### INFORMATION GIVEN

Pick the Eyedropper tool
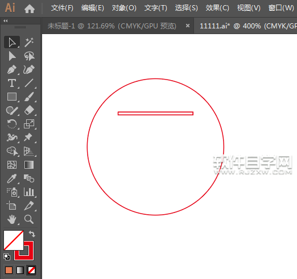This screenshot has width=297, height=279. coord(12,178)
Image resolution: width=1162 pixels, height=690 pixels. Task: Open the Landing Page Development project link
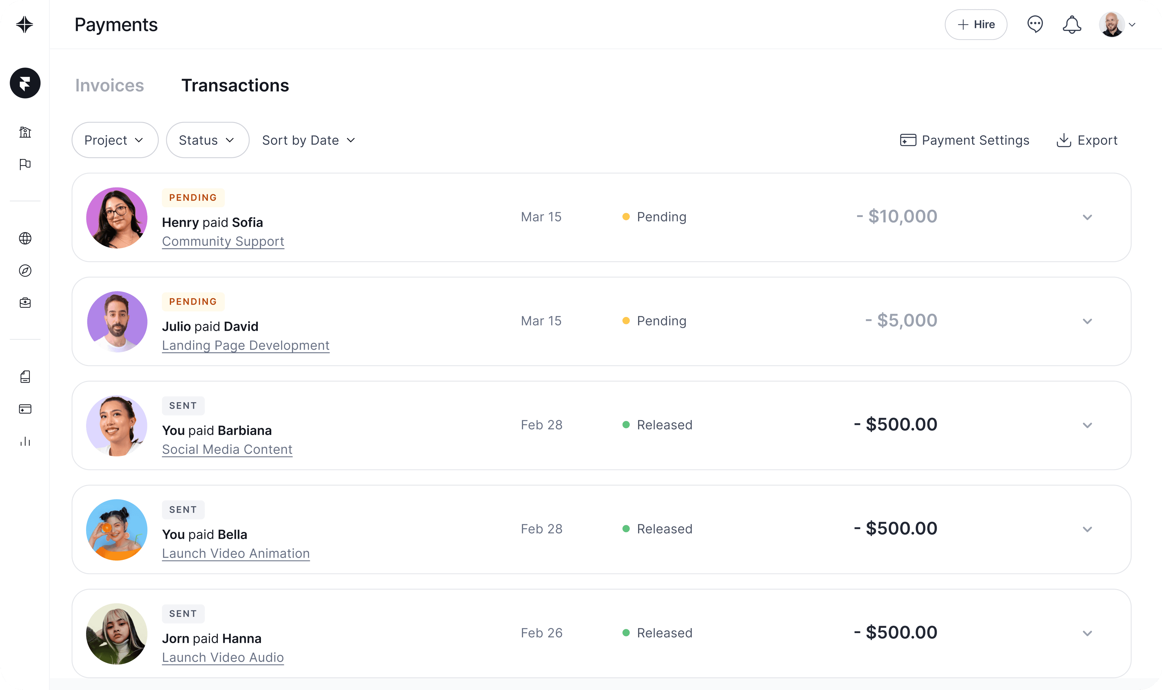pos(245,345)
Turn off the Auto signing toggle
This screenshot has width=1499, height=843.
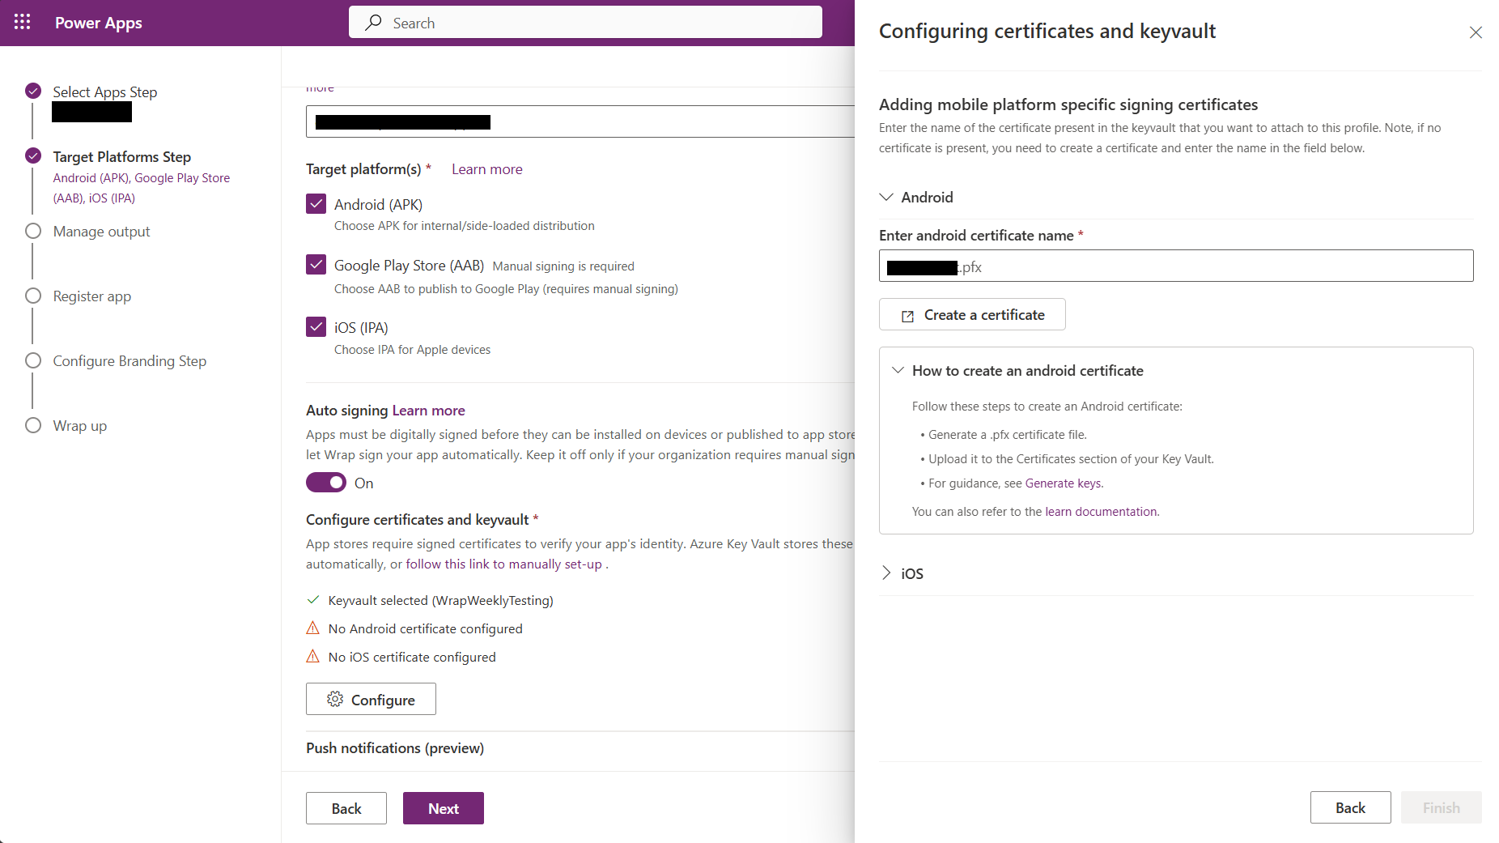point(326,483)
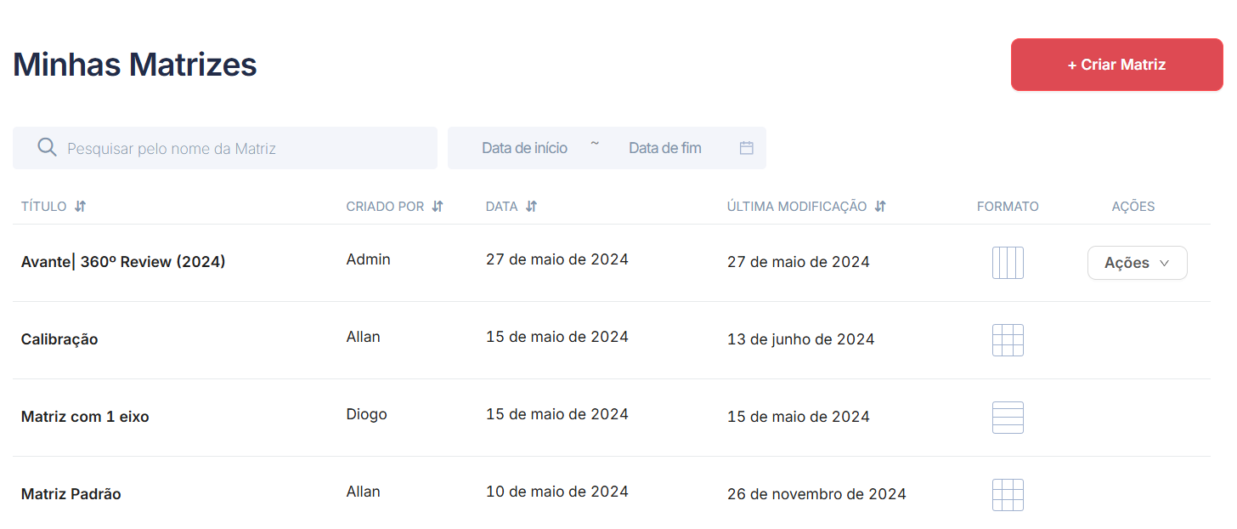Click the columns format icon for Avante row
The width and height of the screenshot is (1237, 529).
click(1008, 263)
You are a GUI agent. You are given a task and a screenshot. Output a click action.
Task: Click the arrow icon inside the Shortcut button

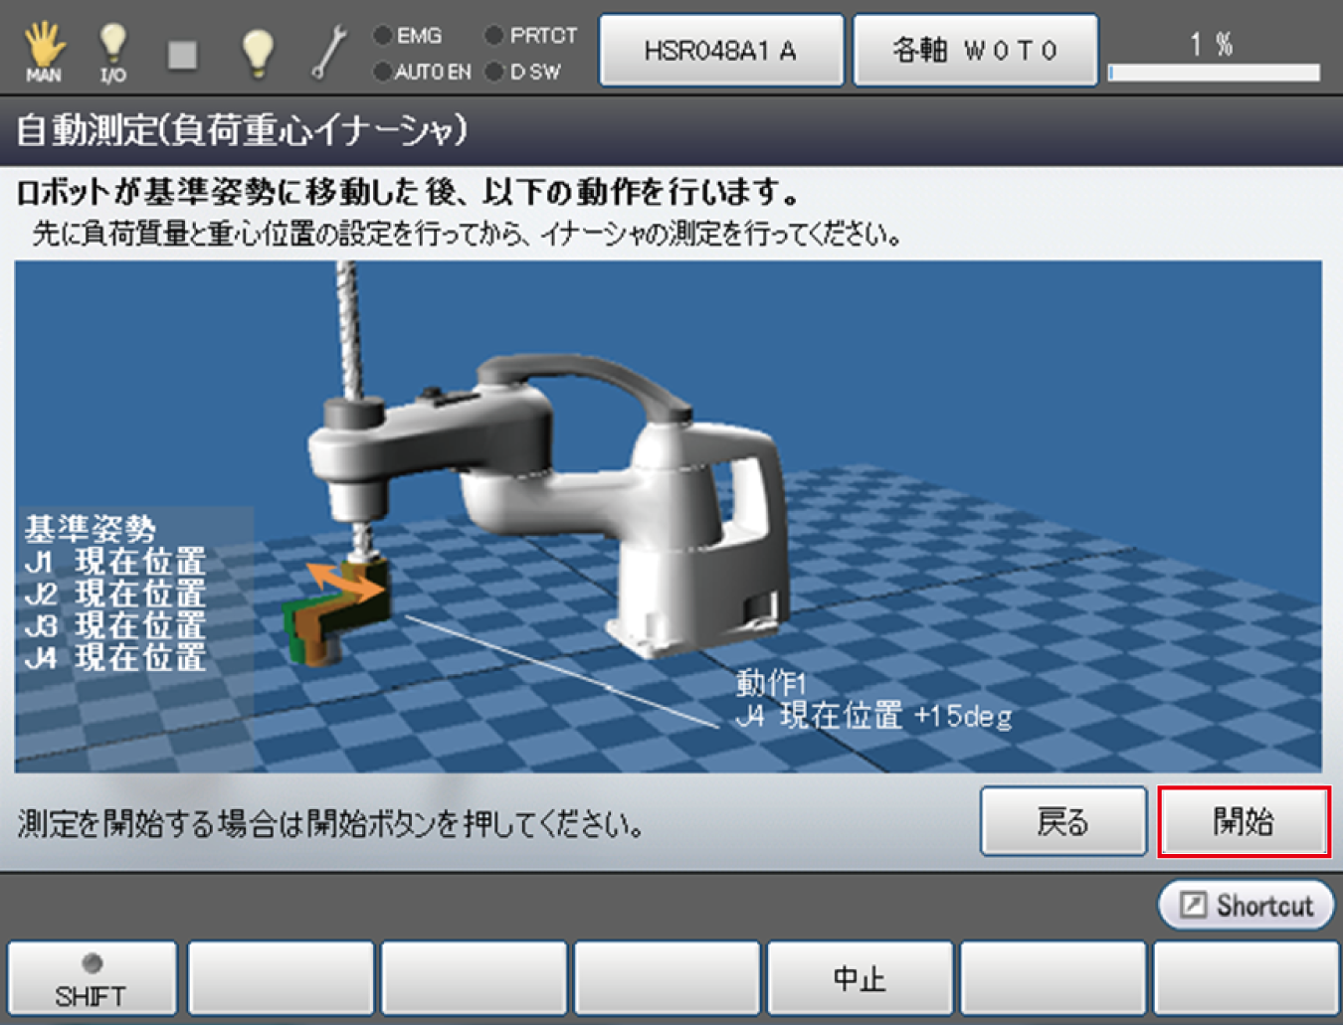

### AIM OF THE TASK
Produce the entries again, word for word, without any of their pictures.

### ANSWER SECTION
Pick the Eyedropper tool
This screenshot has width=297, height=279. coord(12,178)
Image resolution: width=1162 pixels, height=690 pixels. Task: Open the Landing Page Development project link
pos(245,345)
Turn off the Auto signing toggle
This screenshot has width=1499, height=843.
point(326,483)
Click the columns format icon for Avante row
The width and height of the screenshot is (1237, 529).
click(1008, 263)
You are a GUI agent. You are given a task and a screenshot. Output a click action.
Task: Click the arrow icon inside the Shortcut button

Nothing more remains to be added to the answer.